A total of 227,087 adults underwent cardiac surgery during the study period, with a mortality rate of 2.76% (n=6258). There was strong evidence of a decrease in overall performance across all models (P<.0001). Extreme gradient boosting (clinical effectiveness metric [CEM] 0.728, 95% CI 0.728-0.729) and random forest (CEM 0.727, 95% CI 0.727-0.728) were the overall best-performing models, both temporally and nontemporally. EuroSCORE II performed the worst across all comparisons. Sharp changes in variable importance and data set drift from October to December 2017, from June to July 2018, and from December 2018 to February 2019 mirrored the effects of performance decrease across models.
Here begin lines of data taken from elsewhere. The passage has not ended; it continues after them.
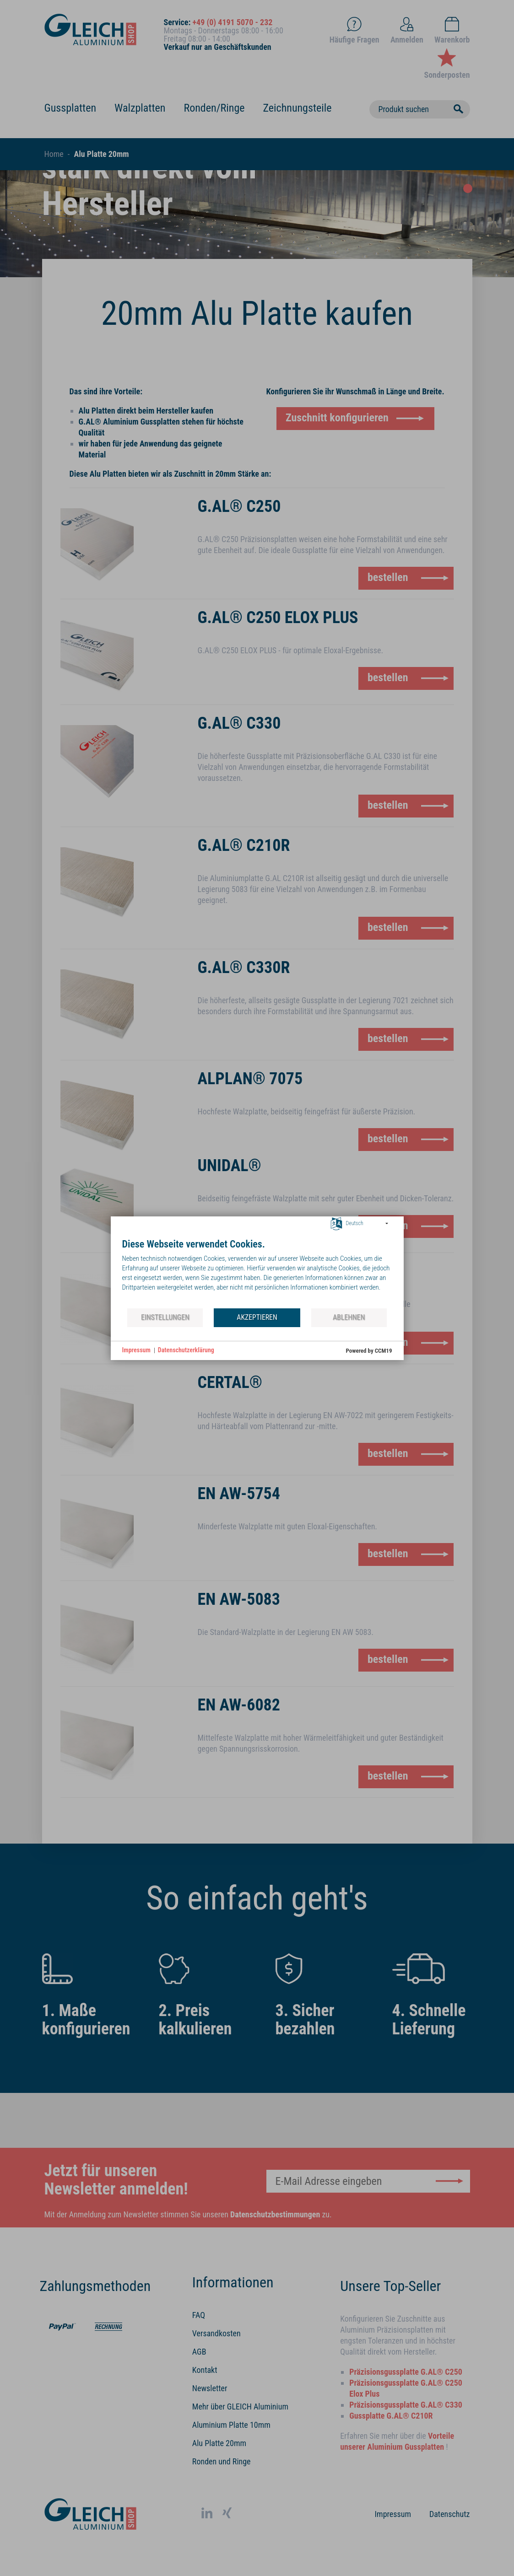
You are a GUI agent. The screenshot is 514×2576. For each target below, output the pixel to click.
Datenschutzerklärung (186, 1350)
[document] (257, 1272)
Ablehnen (349, 1317)
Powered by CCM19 (369, 1350)
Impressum (136, 1350)
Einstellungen (165, 1317)
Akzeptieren (257, 1317)
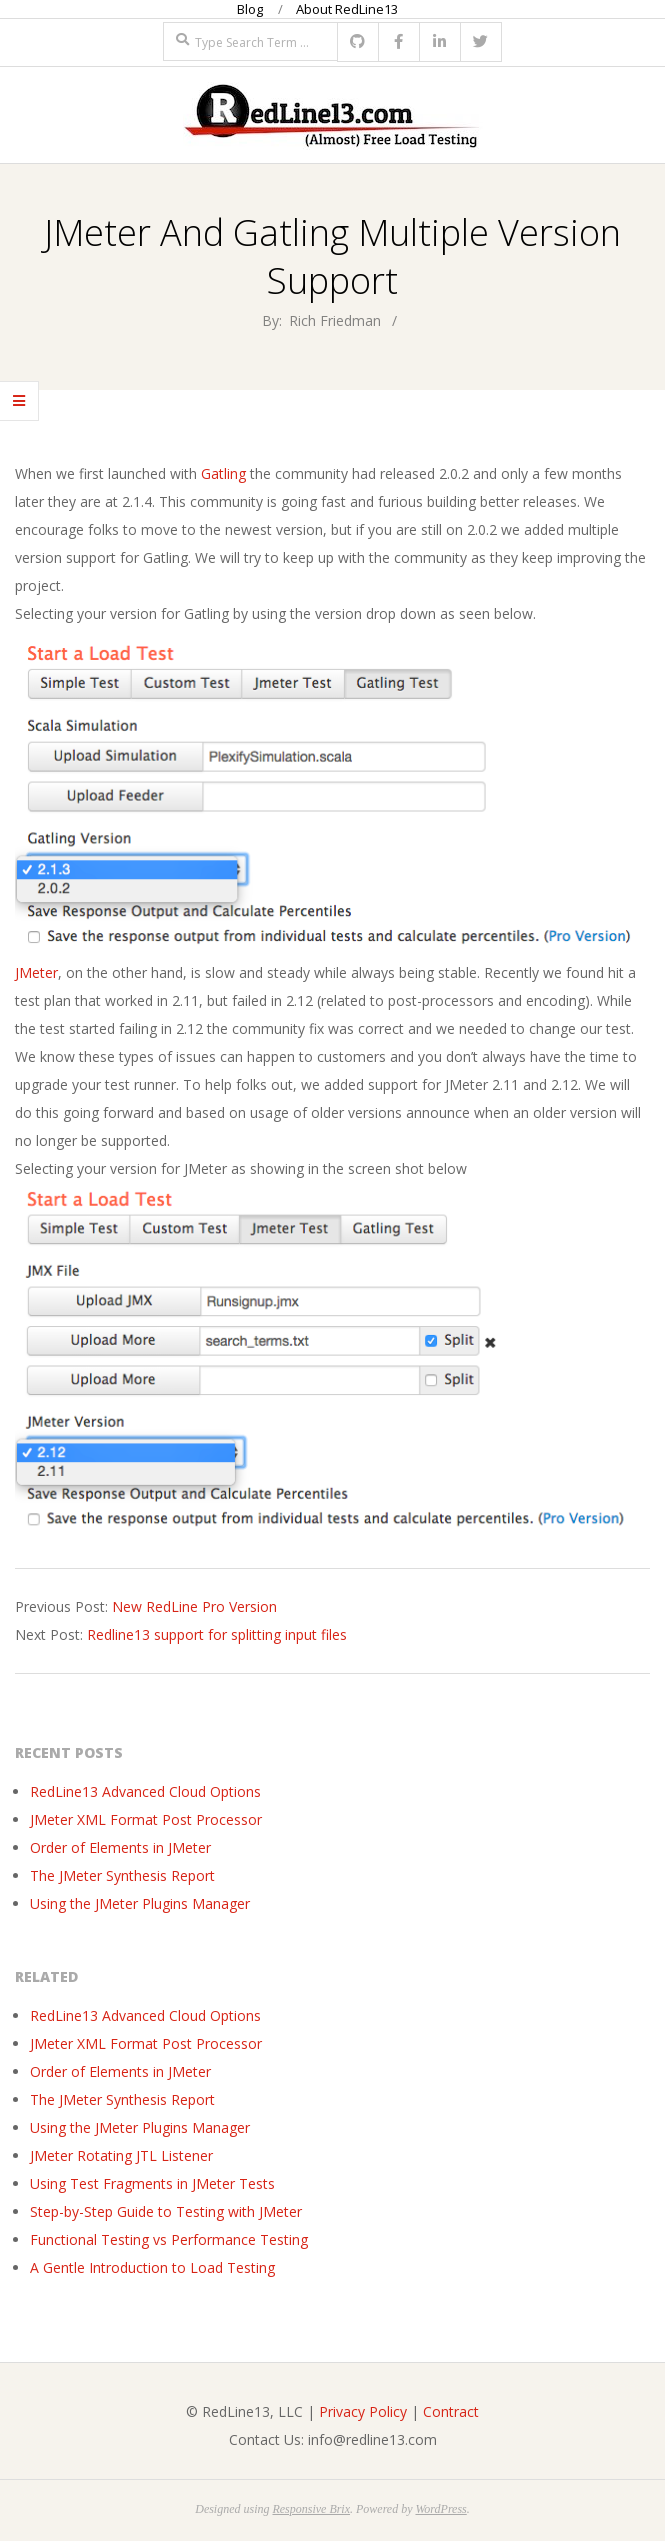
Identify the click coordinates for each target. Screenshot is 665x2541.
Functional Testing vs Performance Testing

All models show a decrease in at least 3 of the 5 individual metrics. CEM and variable importance drift detection demonstrate the limitation of logistic regression methods used for cardiac surgery risk prediction and the effects of data set drift. Future work will be required to determine the interplay between ML models and whether ensemble models could improve on their respective performance advantages.
胸外科医师协会(Society of Thoracic Surgeons)和欧洲心脏手术风险评估系统(EuroSCORE)II风险评分是成人心脏手术后院内死亡率最常用的风险预测模型。然而,随着时间的推移,它们容易出现校准错误,并且在不同数据集之间的泛化能力较差;因此,其应用仍存在争议。尽管人们对此的兴趣日益增加,但了解数据集漂移对机器学习(ML)性能随时间的影响方面的差距,仍然是其在临床实践中更广泛应用的障碍。当ML系统由于其开发所依据的数据与所部署的数据不匹配而表现不佳时,就会发生数据集漂移。
在本研究中,我们使用基于大型英国心脏手术数据库构建的模型分析了性能漂移的程度。目标是:(1)对心脏手术风险ML模型随时间的性能漂移程度进行排名和评估;(2)研究数据集漂移和变量重要性漂移对性能漂移的任何潜在影响。
我们对2012年至2019年期间在英国接受心脏手术的成年患者的前瞻性常规收集数据进行了回顾性分析。我们将数据按70:30的时间比例划分为训练集和验证集以及保留集。开发并评估了五个新型ML死亡率预测模型以及EuroSCORE II,以研究变量重要性漂移、性能漂移和实际数据集漂移之间以及内部的关系。使用共识指标评估性能。
在研究期间,共有227,087名成年人接受了心脏手术,死亡率为2.76%(n = 6258)。有强有力的证据表明所有模型的整体性能均有所下降(P <.0001)。极端梯度提升(临床有效性指标[CEM] 0.728,95% CI 0.728 - 0.729)和随机森林(CEM 0.727,95% CI 0.727 - 0.728)是总体上在时间和非时间方面表现最佳的模型。在所有比较中,EuroSCORE II的表现最差。2017年10月至12月、2018年6月至7月以及2018年12月至2019年2月期间,变量重要性和数据集漂移的急剧变化反映了各模型性能下降的影响。
所有模型在5个个体指标中至少有3个出现下降。CEM和变量重要性漂移检测证明了用于心脏手术风险预测的逻辑回归方法的局限性以及数据集漂移的影响。未来需要开展工作来确定ML模型之间的相互作用,以及集成模型是否可以在其各自的性能优势基础上有所改进。